-- The task --
Reproduce the records below verbatim, line for line.
---*---
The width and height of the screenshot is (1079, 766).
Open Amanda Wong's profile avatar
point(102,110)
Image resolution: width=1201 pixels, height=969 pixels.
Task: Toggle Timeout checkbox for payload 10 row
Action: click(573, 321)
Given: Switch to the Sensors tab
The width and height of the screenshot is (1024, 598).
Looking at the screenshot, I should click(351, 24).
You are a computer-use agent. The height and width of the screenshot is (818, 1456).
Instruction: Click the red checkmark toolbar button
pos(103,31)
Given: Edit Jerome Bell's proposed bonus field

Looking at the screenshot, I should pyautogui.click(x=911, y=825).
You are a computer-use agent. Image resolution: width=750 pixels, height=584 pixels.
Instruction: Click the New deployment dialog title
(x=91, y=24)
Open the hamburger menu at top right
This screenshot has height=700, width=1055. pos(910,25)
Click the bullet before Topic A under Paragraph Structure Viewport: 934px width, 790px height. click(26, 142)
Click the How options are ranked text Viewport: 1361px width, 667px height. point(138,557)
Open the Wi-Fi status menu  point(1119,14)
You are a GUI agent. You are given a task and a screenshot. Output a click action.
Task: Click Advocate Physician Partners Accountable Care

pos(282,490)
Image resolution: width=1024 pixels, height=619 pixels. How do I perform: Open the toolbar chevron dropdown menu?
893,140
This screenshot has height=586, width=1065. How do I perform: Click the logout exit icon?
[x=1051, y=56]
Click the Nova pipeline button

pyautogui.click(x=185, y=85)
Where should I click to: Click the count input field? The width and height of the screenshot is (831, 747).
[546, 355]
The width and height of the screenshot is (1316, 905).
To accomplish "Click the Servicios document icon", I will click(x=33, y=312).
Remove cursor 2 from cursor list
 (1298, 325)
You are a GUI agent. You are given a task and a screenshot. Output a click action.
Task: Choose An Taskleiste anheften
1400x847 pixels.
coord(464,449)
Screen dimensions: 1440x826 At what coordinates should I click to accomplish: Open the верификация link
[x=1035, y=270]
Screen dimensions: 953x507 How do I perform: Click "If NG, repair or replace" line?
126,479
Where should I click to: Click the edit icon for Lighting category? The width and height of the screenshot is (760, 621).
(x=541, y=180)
---*---
-- Written reply --
The width and height of the screenshot is (1079, 766).
Open Amanda Wong's profile avatar
point(102,110)
Image resolution: width=1201 pixels, height=969 pixels.
Task: Toggle Timeout checkbox for payload 10 row
Action: click(573, 321)
Given: Switch to the Sensors tab
The width and height of the screenshot is (1024, 598).
Looking at the screenshot, I should click(351, 24).
You are a computer-use agent. The height and width of the screenshot is (818, 1456).
Instruction: Click the red checkmark toolbar button
pos(103,31)
Given: Edit Jerome Bell's proposed bonus field

Looking at the screenshot, I should pyautogui.click(x=911, y=825).
You are a computer-use agent. Image resolution: width=750 pixels, height=584 pixels.
Instruction: Click the New deployment dialog title
(x=91, y=24)
Open the hamburger menu at top right
This screenshot has height=700, width=1055. pos(910,25)
Click the bullet before Topic A under Paragraph Structure Viewport: 934px width, 790px height. click(26, 142)
Click the How options are ranked text Viewport: 1361px width, 667px height. point(138,557)
Open the Wi-Fi status menu  point(1119,14)
You are a GUI agent. You are given a task and a screenshot. Output a click action.
Task: Click Advocate Physician Partners Accountable Care

pos(282,490)
Image resolution: width=1024 pixels, height=619 pixels. How do I perform: Open the toolbar chevron dropdown menu?
893,140
This screenshot has height=586, width=1065. How do I perform: Click the logout exit icon?
[x=1051, y=56]
Click the Nova pipeline button

pyautogui.click(x=185, y=85)
Where should I click to: Click the count input field? The width and height of the screenshot is (831, 747).
[546, 355]
The width and height of the screenshot is (1316, 905).
To accomplish "Click the Servicios document icon", I will click(x=33, y=312).
Remove cursor 2 from cursor list
 (1298, 325)
You are a GUI agent. You are given a task and a screenshot. Output a click action.
Task: Choose An Taskleiste anheften
1400x847 pixels.
coord(464,449)
Screen dimensions: 1440x826 At what coordinates should I click to accomplish: Open the верификация link
[x=1035, y=270]
Screen dimensions: 953x507 How do I perform: Click "If NG, repair or replace" line?
126,479
Where should I click to: Click the edit icon for Lighting category? The width and height of the screenshot is (760, 621).
(x=541, y=180)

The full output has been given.